- Text passage
·····

3

I am thinking to implement a REST service that needs to call another REST service that is protected by OAuth2.

My service is "always" called server to server by web applications.

The user interacts with the web applications using their authentication.

The server-to-server call is executed on behalf of the authenticated user.

The third party service uses the standard OAuth authentication that expects the browser to call a specific url passing a return url and the level of authorization required. The return url (that in my case must point to my service) must contain also a "state" that the service will use to validate the call and to know which user initiated the authorization (the service stores somewhere an association between the "state" and the authenticated user).

The problem is that the browser needs to call this return url directly and so without authentication.

It is my service that generates the URL to initiate the authentication. The "state" specified in the return url is stored in a database and associated with the authenticated user.

My question is: is it safe enough to use the "state" (see https://auth0.com/docs/protocols/oauth2/oauth-state) to protect this URL?

Can this URL be open and just check that the passed state is valid?

If it isn't enough, what can be done to secure this call without implementing a full authentication between the browser and the service?

When the service is called with the return URL it executes the following steps:

  1. It uses the authorisation code received to get the access-token and the refresh-token.
  2. It stores them in a record associated to the user (the service knows which user started the login process thanks to the association mentioned before).
  3. It redirects the browser back to the web application to a url that the web application passed when the request to login was initiated. This url must be "safe" (meaning that the state of the application does not change in any relevant ways as a consequence of opening that url).
Marco Altieri
  • 633
  • 5
  • 13

1 Answers1

3

By not protecting the return url you open yourself to the flowing scenario

  1. Malicious user A registers with web application
  2. Malicious user A obtains initial OAuth redirect to the third party service. He can do it easily by using user agent that does not follow the redirect automatically
  3. Malicious user A tricks naive user B into opening the redirect url and authenticating with the third party.
  4. Naive user B completes the process - your service gets the callback and assumes it is valid. It obtains access token and associates it with user A (the one that initiated the flow)
  5. User A logs in into the web applications and asks for his data - web application calls service which calls third party and now user A sees the user B data

The third step is the hardest to pull but consider thew fact that third party will tell the user B that it is Your application that is asking for permission so more trustworthy it is the easier the exploit is.

The simplest way around it would be to have the callback url on the web application, authenticate the user and simply forward the call to the service.

·····

- Word and element location data

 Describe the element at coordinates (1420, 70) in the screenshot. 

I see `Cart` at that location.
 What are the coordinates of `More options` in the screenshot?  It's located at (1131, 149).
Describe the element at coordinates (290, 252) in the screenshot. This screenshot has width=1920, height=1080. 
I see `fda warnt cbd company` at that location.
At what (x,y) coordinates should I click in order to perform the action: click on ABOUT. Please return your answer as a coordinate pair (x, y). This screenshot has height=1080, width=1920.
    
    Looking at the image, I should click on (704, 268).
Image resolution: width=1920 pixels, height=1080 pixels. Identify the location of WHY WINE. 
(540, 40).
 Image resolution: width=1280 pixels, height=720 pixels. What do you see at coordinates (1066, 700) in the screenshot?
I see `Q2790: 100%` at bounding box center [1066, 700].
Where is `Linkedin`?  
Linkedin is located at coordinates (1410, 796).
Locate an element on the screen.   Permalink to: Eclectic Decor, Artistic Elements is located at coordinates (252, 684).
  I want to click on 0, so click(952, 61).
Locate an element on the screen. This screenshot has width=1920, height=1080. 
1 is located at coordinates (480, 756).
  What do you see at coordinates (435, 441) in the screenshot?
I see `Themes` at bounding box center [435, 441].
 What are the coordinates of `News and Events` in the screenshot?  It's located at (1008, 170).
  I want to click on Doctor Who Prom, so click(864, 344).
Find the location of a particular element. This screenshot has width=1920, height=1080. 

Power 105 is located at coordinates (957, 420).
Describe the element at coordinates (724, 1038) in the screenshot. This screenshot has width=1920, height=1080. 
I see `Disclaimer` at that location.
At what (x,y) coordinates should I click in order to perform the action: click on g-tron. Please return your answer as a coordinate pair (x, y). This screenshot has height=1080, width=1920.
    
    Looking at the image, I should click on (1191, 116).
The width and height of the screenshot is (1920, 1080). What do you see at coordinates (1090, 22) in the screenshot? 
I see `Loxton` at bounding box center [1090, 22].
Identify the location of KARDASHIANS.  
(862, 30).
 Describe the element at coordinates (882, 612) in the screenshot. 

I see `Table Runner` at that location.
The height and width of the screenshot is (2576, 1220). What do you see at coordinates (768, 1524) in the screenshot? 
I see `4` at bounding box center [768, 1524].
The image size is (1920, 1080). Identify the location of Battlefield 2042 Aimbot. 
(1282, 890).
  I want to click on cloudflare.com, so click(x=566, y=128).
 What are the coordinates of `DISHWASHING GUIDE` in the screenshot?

·····

- Tasks and exercises
1. Repeat word for word the part of the OAuth post starting with "1. Malicious user" and going on through "the third party.".
2. Return each line of the records that contains the string "pair".

- Task answers
1.
1. Malicious user A registers with web application
  2. Malicious user A obtains initial OAuth redirect to the third party service. He can do it easily by using user agent that does not follow the redirect automatically
  3. Malicious user A tricks naive user B into opening the redirect url and authenticating with the third party.

2.
At what (x,y) coordinates should I click in order to perform the action: click on ABOUT. Please return your answer as a coordinate pair (x, y). This screenshot has height=1080, width=1920.
At what (x,y) coordinates should I click in order to perform the action: click on g-tron. Please return your answer as a coordinate pair (x, y). This screenshot has height=1080, width=1920.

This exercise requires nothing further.